_Exercise prompt:_ Every line of the data must be copied exactly.

_Data in this exercise:_
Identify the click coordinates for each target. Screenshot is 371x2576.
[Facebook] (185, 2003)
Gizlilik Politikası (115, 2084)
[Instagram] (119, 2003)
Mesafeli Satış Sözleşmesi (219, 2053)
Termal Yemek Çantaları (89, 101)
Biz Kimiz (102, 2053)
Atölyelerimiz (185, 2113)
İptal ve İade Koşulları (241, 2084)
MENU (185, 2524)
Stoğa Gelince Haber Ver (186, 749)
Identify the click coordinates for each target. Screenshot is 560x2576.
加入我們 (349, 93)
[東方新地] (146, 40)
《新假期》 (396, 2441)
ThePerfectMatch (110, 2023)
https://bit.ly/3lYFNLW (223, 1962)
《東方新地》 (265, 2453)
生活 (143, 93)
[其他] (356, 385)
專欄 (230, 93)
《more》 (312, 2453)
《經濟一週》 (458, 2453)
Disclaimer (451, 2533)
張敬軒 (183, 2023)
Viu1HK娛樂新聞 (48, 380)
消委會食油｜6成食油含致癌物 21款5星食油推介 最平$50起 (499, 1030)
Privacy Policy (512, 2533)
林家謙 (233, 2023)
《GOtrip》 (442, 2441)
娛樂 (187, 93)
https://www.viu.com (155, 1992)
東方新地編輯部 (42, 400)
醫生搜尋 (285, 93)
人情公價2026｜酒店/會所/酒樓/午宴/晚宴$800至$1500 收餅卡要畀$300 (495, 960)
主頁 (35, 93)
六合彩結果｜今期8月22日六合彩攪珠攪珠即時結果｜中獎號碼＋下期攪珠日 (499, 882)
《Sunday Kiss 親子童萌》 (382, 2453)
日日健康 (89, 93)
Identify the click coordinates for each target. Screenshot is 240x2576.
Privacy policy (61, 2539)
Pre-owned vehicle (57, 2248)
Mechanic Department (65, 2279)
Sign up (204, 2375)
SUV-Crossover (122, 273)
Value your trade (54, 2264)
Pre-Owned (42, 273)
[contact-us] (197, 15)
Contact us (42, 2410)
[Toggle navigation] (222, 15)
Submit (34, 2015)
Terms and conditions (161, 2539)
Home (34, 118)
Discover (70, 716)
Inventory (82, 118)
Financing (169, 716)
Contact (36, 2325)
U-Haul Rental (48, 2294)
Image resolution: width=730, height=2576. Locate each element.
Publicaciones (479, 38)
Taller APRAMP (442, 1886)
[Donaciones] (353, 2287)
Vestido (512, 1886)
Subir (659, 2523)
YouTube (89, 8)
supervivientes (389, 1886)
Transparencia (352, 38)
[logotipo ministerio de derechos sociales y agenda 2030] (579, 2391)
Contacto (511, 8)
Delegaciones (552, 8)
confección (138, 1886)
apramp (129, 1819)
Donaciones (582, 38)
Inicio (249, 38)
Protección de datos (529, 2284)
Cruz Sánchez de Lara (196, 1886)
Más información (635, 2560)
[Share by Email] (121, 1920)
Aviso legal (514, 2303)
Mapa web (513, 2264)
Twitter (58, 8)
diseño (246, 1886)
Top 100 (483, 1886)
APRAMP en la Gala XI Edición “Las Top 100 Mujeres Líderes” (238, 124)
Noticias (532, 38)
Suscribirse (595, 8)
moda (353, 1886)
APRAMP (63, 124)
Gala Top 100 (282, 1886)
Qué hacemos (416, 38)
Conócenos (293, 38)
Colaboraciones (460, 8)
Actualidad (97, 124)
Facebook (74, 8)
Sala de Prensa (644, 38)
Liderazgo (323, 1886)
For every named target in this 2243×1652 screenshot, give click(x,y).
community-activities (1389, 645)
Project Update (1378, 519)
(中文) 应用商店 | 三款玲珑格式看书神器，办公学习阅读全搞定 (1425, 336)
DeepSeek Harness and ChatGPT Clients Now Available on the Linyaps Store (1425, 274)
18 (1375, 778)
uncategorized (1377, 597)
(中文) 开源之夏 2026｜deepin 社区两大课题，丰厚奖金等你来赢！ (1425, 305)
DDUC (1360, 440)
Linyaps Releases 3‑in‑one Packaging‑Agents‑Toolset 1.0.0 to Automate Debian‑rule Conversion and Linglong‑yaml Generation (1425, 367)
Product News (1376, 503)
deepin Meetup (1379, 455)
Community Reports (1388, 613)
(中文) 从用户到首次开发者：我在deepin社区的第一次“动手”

_Result:_
Identify the click coordinates for each target. Screenshot is 371x2576.
[Facebook] (185, 2003)
Gizlilik Politikası (115, 2084)
[Instagram] (119, 2003)
Mesafeli Satış Sözleşmesi (219, 2053)
Termal Yemek Çantaları (89, 101)
Biz Kimiz (102, 2053)
Atölyelerimiz (185, 2113)
İptal ve İade Koşulları (241, 2084)
MENU (185, 2524)
Stoğa Gelince Haber Ver (186, 749)
Identify the click coordinates for each target. Screenshot is 560x2576.
加入我們 (349, 93)
[東方新地] (146, 40)
《新假期》 (396, 2441)
ThePerfectMatch (110, 2023)
https://bit.ly/3lYFNLW (223, 1962)
《東方新地》 (265, 2453)
生活 (143, 93)
[其他] (356, 385)
專欄 (230, 93)
《more》 (312, 2453)
《經濟一週》 (458, 2453)
Disclaimer (451, 2533)
張敬軒 (183, 2023)
Viu1HK娛樂新聞 (48, 380)
消委會食油｜6成食油含致癌物 21款5星食油推介 最平$50起 (499, 1030)
Privacy Policy (512, 2533)
林家謙 (233, 2023)
《GOtrip》 (442, 2441)
娛樂 (187, 93)
https://www.viu.com (155, 1992)
東方新地編輯部 (42, 400)
醫生搜尋 (285, 93)
人情公價2026｜酒店/會所/酒樓/午宴/晚宴$800至$1500 收餅卡要畀$300 (495, 960)
主頁 (35, 93)
六合彩結果｜今期8月22日六合彩攪珠攪珠即時結果｜中獎號碼＋下期攪珠日 (499, 882)
《Sunday Kiss 親子童萌》 (382, 2453)
日日健康 (89, 93)
Identify the click coordinates for each target. Screenshot is 240x2576.
Privacy policy (61, 2539)
Pre-owned vehicle (57, 2248)
Mechanic Department (65, 2279)
Sign up (204, 2375)
SUV-Crossover (122, 273)
Value your trade (54, 2264)
Pre-Owned (42, 273)
[contact-us] (197, 15)
Contact us (42, 2410)
[Toggle navigation] (222, 15)
Submit (34, 2015)
Terms and conditions (161, 2539)
Home (34, 118)
Discover (70, 716)
Inventory (82, 118)
Financing (169, 716)
Contact (36, 2325)
U-Haul Rental (48, 2294)
Image resolution: width=730, height=2576. Locate each element.
Publicaciones (479, 38)
Taller APRAMP (442, 1886)
[Donaciones] (353, 2287)
Vestido (512, 1886)
Subir (659, 2523)
YouTube (89, 8)
supervivientes (389, 1886)
Transparencia (352, 38)
[logotipo ministerio de derechos sociales y agenda 2030] (579, 2391)
Contacto (511, 8)
Delegaciones (552, 8)
confección (138, 1886)
apramp (129, 1819)
Donaciones (582, 38)
Inicio (249, 38)
Protección de datos (529, 2284)
Cruz Sánchez de Lara (196, 1886)
Más información (635, 2560)
[Share by Email] (121, 1920)
Aviso legal (514, 2303)
Mapa web (513, 2264)
Twitter (58, 8)
diseño (246, 1886)
Top 100 (483, 1886)
APRAMP en la Gala XI Edición “Las Top 100 Mujeres Líderes” (238, 124)
Noticias (532, 38)
Suscribirse (595, 8)
moda (353, 1886)
APRAMP (63, 124)
Gala Top 100 (282, 1886)
Qué hacemos (416, 38)
Conócenos (293, 38)
Colaboraciones (460, 8)
Actualidad (97, 124)
Facebook (74, 8)
Sala de Prensa (644, 38)
Liderazgo (323, 1886)
For every named target in this 2243×1652 screenshot, give click(x,y).
community-activities (1389, 645)
Project Update (1378, 519)
(中文) 应用商店 | 三款玲珑格式看书神器，办公学习阅读全搞定 (1425, 336)
DeepSeek Harness and ChatGPT Clients Now Available on the Linyaps Store (1425, 274)
18 (1375, 778)
uncategorized (1377, 597)
(中文) 开源之夏 2026｜deepin 社区两大课题，丰厚奖金等你来赢！ (1425, 305)
DDUC (1360, 440)
Linyaps Releases 3‑in‑one Packaging‑Agents‑Toolset 1.0.0 to Automate Debian‑rule Conversion and Linglong‑yaml Generation (1425, 367)
Product News (1376, 503)
deepin Meetup (1379, 455)
Community Reports (1388, 613)
(中文) 从用户到首次开发者：我在deepin社区的第一次“动手”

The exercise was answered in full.